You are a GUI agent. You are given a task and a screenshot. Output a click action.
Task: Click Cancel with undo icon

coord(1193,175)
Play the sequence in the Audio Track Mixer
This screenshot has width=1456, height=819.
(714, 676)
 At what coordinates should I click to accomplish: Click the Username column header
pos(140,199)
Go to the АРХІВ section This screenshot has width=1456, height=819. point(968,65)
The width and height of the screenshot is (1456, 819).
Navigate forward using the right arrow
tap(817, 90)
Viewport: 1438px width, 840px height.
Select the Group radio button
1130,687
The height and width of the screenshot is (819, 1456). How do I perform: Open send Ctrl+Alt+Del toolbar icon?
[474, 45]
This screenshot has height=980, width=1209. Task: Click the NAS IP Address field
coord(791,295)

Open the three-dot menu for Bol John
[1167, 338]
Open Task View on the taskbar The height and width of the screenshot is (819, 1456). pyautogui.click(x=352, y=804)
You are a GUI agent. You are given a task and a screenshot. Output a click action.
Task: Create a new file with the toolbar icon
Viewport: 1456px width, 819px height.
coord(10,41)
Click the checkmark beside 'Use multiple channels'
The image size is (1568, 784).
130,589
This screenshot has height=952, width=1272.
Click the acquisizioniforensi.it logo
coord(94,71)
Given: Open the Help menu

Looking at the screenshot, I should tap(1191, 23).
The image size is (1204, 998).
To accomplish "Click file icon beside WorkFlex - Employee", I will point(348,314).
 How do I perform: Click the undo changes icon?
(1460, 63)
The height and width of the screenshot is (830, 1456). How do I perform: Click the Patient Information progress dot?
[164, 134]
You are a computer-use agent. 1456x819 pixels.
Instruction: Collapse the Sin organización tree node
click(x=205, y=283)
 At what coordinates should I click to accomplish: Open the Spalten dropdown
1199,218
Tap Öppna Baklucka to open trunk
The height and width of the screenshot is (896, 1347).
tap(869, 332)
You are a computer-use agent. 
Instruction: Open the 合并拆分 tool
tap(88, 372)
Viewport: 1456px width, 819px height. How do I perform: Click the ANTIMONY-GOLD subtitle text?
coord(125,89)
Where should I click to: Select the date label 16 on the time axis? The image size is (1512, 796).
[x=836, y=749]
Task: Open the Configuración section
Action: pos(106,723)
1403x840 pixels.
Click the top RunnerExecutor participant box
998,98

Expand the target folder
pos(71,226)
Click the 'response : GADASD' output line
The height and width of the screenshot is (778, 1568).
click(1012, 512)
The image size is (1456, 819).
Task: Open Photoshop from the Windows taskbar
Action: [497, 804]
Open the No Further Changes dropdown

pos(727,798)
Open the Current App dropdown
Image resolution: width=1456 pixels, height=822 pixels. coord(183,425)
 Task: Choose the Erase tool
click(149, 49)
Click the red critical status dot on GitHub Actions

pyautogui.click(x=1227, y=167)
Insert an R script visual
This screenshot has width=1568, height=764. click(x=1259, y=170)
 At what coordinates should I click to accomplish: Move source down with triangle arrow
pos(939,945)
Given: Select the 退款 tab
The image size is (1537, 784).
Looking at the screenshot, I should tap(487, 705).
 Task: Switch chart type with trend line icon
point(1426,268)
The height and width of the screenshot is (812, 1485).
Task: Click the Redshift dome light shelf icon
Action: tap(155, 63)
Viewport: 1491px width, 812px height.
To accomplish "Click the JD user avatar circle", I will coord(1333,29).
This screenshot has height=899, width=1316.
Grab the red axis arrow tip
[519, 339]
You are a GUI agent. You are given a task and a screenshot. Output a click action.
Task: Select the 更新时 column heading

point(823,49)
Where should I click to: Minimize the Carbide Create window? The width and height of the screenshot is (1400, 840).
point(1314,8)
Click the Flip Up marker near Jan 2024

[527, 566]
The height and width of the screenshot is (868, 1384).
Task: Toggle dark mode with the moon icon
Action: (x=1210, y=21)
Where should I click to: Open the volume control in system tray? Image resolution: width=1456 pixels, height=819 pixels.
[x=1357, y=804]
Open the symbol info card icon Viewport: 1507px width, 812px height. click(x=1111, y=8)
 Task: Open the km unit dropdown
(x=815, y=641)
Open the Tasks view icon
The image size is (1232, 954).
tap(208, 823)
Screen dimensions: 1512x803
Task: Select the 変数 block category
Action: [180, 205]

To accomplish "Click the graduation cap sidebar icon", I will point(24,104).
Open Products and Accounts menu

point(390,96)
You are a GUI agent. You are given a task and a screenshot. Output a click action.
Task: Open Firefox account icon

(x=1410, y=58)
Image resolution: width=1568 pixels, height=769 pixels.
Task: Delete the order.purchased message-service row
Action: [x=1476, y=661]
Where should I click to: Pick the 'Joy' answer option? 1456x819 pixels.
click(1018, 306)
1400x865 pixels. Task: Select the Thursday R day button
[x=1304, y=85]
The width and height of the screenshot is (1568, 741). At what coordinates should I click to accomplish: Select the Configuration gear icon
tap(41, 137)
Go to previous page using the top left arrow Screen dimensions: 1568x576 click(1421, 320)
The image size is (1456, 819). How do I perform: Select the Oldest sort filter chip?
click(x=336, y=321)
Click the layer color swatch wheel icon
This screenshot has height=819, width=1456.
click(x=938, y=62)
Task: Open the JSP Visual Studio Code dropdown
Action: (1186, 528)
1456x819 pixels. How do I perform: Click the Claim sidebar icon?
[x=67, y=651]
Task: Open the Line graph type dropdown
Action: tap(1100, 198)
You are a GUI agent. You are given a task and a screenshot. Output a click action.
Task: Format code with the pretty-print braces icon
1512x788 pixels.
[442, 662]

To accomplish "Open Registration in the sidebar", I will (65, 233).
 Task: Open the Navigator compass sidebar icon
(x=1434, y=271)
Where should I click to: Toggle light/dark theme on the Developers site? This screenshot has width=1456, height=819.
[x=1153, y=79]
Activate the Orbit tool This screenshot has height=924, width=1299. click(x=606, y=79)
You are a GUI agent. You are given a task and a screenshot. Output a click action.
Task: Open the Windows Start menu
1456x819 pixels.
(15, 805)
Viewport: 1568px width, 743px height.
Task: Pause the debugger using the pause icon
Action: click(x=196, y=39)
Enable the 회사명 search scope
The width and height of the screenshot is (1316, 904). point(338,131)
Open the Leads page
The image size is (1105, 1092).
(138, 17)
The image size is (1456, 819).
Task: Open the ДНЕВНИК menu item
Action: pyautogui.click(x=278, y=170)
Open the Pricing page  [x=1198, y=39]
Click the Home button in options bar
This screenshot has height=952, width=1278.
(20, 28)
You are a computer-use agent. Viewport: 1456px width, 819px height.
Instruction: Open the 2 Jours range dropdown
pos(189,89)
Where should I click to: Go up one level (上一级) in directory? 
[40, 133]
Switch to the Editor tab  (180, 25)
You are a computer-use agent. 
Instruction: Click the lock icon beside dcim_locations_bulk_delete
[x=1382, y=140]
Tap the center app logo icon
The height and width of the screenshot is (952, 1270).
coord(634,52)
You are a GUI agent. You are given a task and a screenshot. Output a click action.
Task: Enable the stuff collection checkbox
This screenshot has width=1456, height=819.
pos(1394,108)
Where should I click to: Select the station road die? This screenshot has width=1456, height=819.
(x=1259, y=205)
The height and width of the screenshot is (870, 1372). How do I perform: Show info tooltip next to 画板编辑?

=-=-=

## The task
Word for word, set down every line of the material above.

## Exercise result
You are a GUI agent. You are given a task and a screenshot. Output a click action.
Task: Click Cancel with undo icon

coord(1193,175)
Play the sequence in the Audio Track Mixer
This screenshot has width=1456, height=819.
(714, 676)
 At what coordinates should I click to accomplish: Click the Username column header
pos(140,199)
Go to the АРХІВ section This screenshot has width=1456, height=819. point(968,65)
The width and height of the screenshot is (1456, 819).
Navigate forward using the right arrow
tap(817, 90)
Viewport: 1438px width, 840px height.
Select the Group radio button
1130,687
The height and width of the screenshot is (819, 1456). How do I perform: Open send Ctrl+Alt+Del toolbar icon?
[474, 45]
This screenshot has height=980, width=1209. Task: Click the NAS IP Address field
coord(791,295)

Open the three-dot menu for Bol John
[1167, 338]
Open Task View on the taskbar The height and width of the screenshot is (819, 1456). pyautogui.click(x=352, y=804)
You are a GUI agent. You are given a task and a screenshot. Output a click action.
Task: Create a new file with the toolbar icon
Viewport: 1456px width, 819px height.
coord(10,41)
Click the checkmark beside 'Use multiple channels'
The image size is (1568, 784).
130,589
This screenshot has height=952, width=1272.
Click the acquisizioniforensi.it logo
coord(94,71)
Given: Open the Help menu

Looking at the screenshot, I should tap(1191, 23).
The image size is (1204, 998).
To accomplish "Click file icon beside WorkFlex - Employee", I will point(348,314).
 How do I perform: Click the undo changes icon?
(1460, 63)
The height and width of the screenshot is (830, 1456). How do I perform: Click the Patient Information progress dot?
[164, 134]
You are a computer-use agent. 1456x819 pixels.
Instruction: Collapse the Sin organización tree node
click(x=205, y=283)
 At what coordinates should I click to accomplish: Open the Spalten dropdown
1199,218
Tap Öppna Baklucka to open trunk
The height and width of the screenshot is (896, 1347).
tap(869, 332)
You are a computer-use agent. 
Instruction: Open the 合并拆分 tool
tap(88, 372)
Viewport: 1456px width, 819px height. How do I perform: Click the ANTIMONY-GOLD subtitle text?
coord(125,89)
Where should I click to: Select the date label 16 on the time axis? The image size is (1512, 796).
[x=836, y=749]
Task: Open the Configuración section
Action: pos(106,723)
1403x840 pixels.
Click the top RunnerExecutor participant box
998,98

Expand the target folder
pos(71,226)
Click the 'response : GADASD' output line
The height and width of the screenshot is (778, 1568).
click(1012, 512)
The image size is (1456, 819).
Task: Open Photoshop from the Windows taskbar
Action: [497, 804]
Open the No Further Changes dropdown

pos(727,798)
Open the Current App dropdown
Image resolution: width=1456 pixels, height=822 pixels. coord(183,425)
 Task: Choose the Erase tool
click(149, 49)
Click the red critical status dot on GitHub Actions

pyautogui.click(x=1227, y=167)
Insert an R script visual
This screenshot has width=1568, height=764. click(x=1259, y=170)
 At what coordinates should I click to accomplish: Move source down with triangle arrow
pos(939,945)
Given: Select the 退款 tab
The image size is (1537, 784).
Looking at the screenshot, I should tap(487, 705).
 Task: Switch chart type with trend line icon
point(1426,268)
The height and width of the screenshot is (812, 1485).
Task: Click the Redshift dome light shelf icon
Action: tap(155, 63)
Viewport: 1491px width, 812px height.
To accomplish "Click the JD user avatar circle", I will coord(1333,29).
This screenshot has height=899, width=1316.
Grab the red axis arrow tip
[519, 339]
You are a GUI agent. You are given a task and a screenshot. Output a click action.
Task: Select the 更新时 column heading

point(823,49)
Where should I click to: Minimize the Carbide Create window? The width and height of the screenshot is (1400, 840).
point(1314,8)
Click the Flip Up marker near Jan 2024

[527, 566]
The height and width of the screenshot is (868, 1384).
Task: Toggle dark mode with the moon icon
Action: (x=1210, y=21)
Where should I click to: Open the volume control in system tray? Image resolution: width=1456 pixels, height=819 pixels.
[x=1357, y=804]
Open the symbol info card icon Viewport: 1507px width, 812px height. click(x=1111, y=8)
 Task: Open the km unit dropdown
(x=815, y=641)
Open the Tasks view icon
The image size is (1232, 954).
tap(208, 823)
Screen dimensions: 1512x803
Task: Select the 変数 block category
Action: [180, 205]

To accomplish "Click the graduation cap sidebar icon", I will point(24,104).
Open Products and Accounts menu

point(390,96)
You are a GUI agent. You are given a task and a screenshot. Output a click action.
Task: Open Firefox account icon

(x=1410, y=58)
Image resolution: width=1568 pixels, height=769 pixels.
Task: Delete the order.purchased message-service row
Action: [x=1476, y=661]
Where should I click to: Pick the 'Joy' answer option? 1456x819 pixels.
click(1018, 306)
1400x865 pixels. Task: Select the Thursday R day button
[x=1304, y=85]
The width and height of the screenshot is (1568, 741). At what coordinates should I click to accomplish: Select the Configuration gear icon
tap(41, 137)
Go to previous page using the top left arrow Screen dimensions: 1568x576 click(1421, 320)
The image size is (1456, 819). How do I perform: Select the Oldest sort filter chip?
click(x=336, y=321)
Click the layer color swatch wheel icon
This screenshot has height=819, width=1456.
click(x=938, y=62)
Task: Open the JSP Visual Studio Code dropdown
Action: (1186, 528)
1456x819 pixels. How do I perform: Click the Claim sidebar icon?
[x=67, y=651]
Task: Open the Line graph type dropdown
Action: tap(1100, 198)
You are a GUI agent. You are given a task and a screenshot. Output a click action.
Task: Format code with the pretty-print braces icon
1512x788 pixels.
[442, 662]

To accomplish "Open Registration in the sidebar", I will (65, 233).
 Task: Open the Navigator compass sidebar icon
(x=1434, y=271)
Where should I click to: Toggle light/dark theme on the Developers site? This screenshot has width=1456, height=819.
[x=1153, y=79]
Activate the Orbit tool This screenshot has height=924, width=1299. click(x=606, y=79)
You are a GUI agent. You are given a task and a screenshot. Output a click action.
Task: Open the Windows Start menu
1456x819 pixels.
(15, 805)
Viewport: 1568px width, 743px height.
Task: Pause the debugger using the pause icon
Action: click(x=196, y=39)
Enable the 회사명 search scope
The width and height of the screenshot is (1316, 904). point(338,131)
Open the Leads page
The image size is (1105, 1092).
(138, 17)
The image size is (1456, 819).
Task: Open the ДНЕВНИК menu item
Action: pyautogui.click(x=278, y=170)
Open the Pricing page  [x=1198, y=39]
Click the Home button in options bar
This screenshot has height=952, width=1278.
(20, 28)
You are a computer-use agent. Viewport: 1456px width, 819px height.
Instruction: Open the 2 Jours range dropdown
pos(189,89)
Where should I click to: Go up one level (上一级) in directory? 
[40, 133]
Switch to the Editor tab  (180, 25)
You are a computer-use agent. 
Instruction: Click the lock icon beside dcim_locations_bulk_delete
[x=1382, y=140]
Tap the center app logo icon
The height and width of the screenshot is (952, 1270).
coord(634,52)
You are a GUI agent. You are given a task and a screenshot. Output a click action.
Task: Enable the stuff collection checkbox
This screenshot has width=1456, height=819.
pos(1394,108)
Where should I click to: Select the station road die? This screenshot has width=1456, height=819.
(x=1259, y=205)
The height and width of the screenshot is (870, 1372). How do I perform: Show info tooltip next to 画板编辑?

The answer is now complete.